Whether the trial court disregarded the appellent’s defence without giving good reasons.
34. It is noted that the trial court fully elaborated on the defence put forward by the appellant and made the following conclusion in its judgment;
“……the defence that the accused sustained the cut injuries from an accident was watered down by the evidence of the Unjiru Health Centre nursing officer as she disowned the treatment card, and the fact that the accused was ever a patient in the facility. The evidence that the accused sustained the injuries at the scene of crime is overwhelming against him. The evidence by his mother did not assist much as her evidence as inconsistent. DW4 talked of spending the night with the accused on 15/11/11 and he left for Nyeri the following day.
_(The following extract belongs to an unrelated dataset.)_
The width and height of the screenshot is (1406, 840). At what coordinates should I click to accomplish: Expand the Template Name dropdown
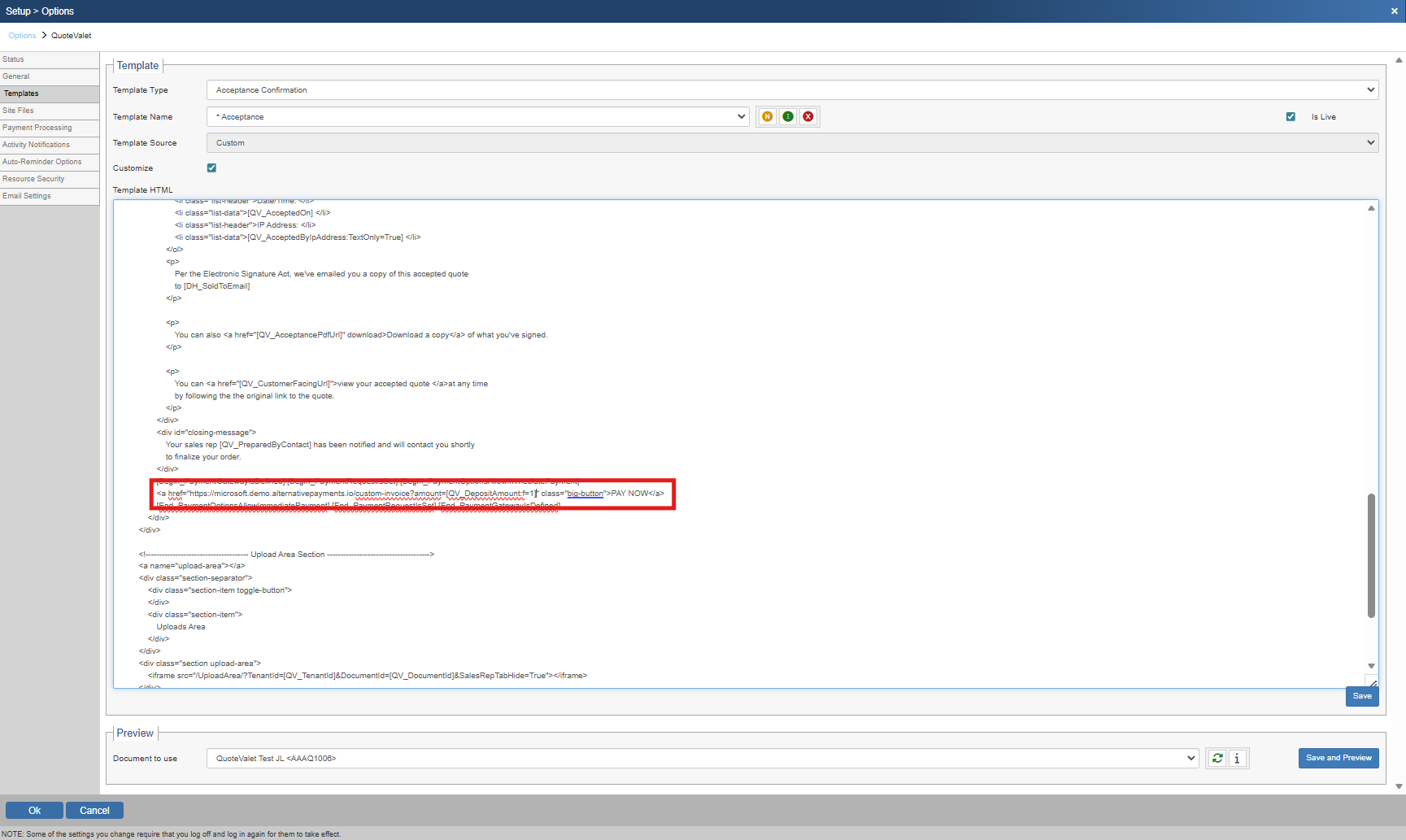[x=477, y=117]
He could not tell what happened on 16/11/11……”
35. From the above text this court finds that the trial court did in fact take into consideration the appellants alibi defence but was unmoved by the defence as it did not cast doubt on the prosecutions’ case; the trial court went on to make the finding that;
‘Their defence statements did not raise any reasonable doubt against the prosecution’s case.’
36. This court is satisfied that the trial court did not disregard the appellant’s alibi statements of defence and after weighing it against the prosecution’s case made the above finding and gave good reasons for disregarding it;
37. There is no merit found on this ground of appeal and it is disallowed.
FINDINGS
38. In the light of the forgoing this court makes the following findings;
i. The appellant was positively identified by a single witness; the trial court warned itself on the dangers of such evidence; it is found to have been properly tested; and the trial court considered other evidence presented which was sufficient to make the identification free from the possibility of error;
ii. The prosecution proved its case to the desired threshold;
iii. Lastly that the trial magistrate had good reasons for rejecting the appellants defence.
DETERMINATION
39. The appeal is found lacking in merit and is hereby dismissed.
40. The conviction and sentence are both hereby upheld;
It is so Ordered.
Dated, Signed and Delivered at Nyeri this 19th day of April, 2018.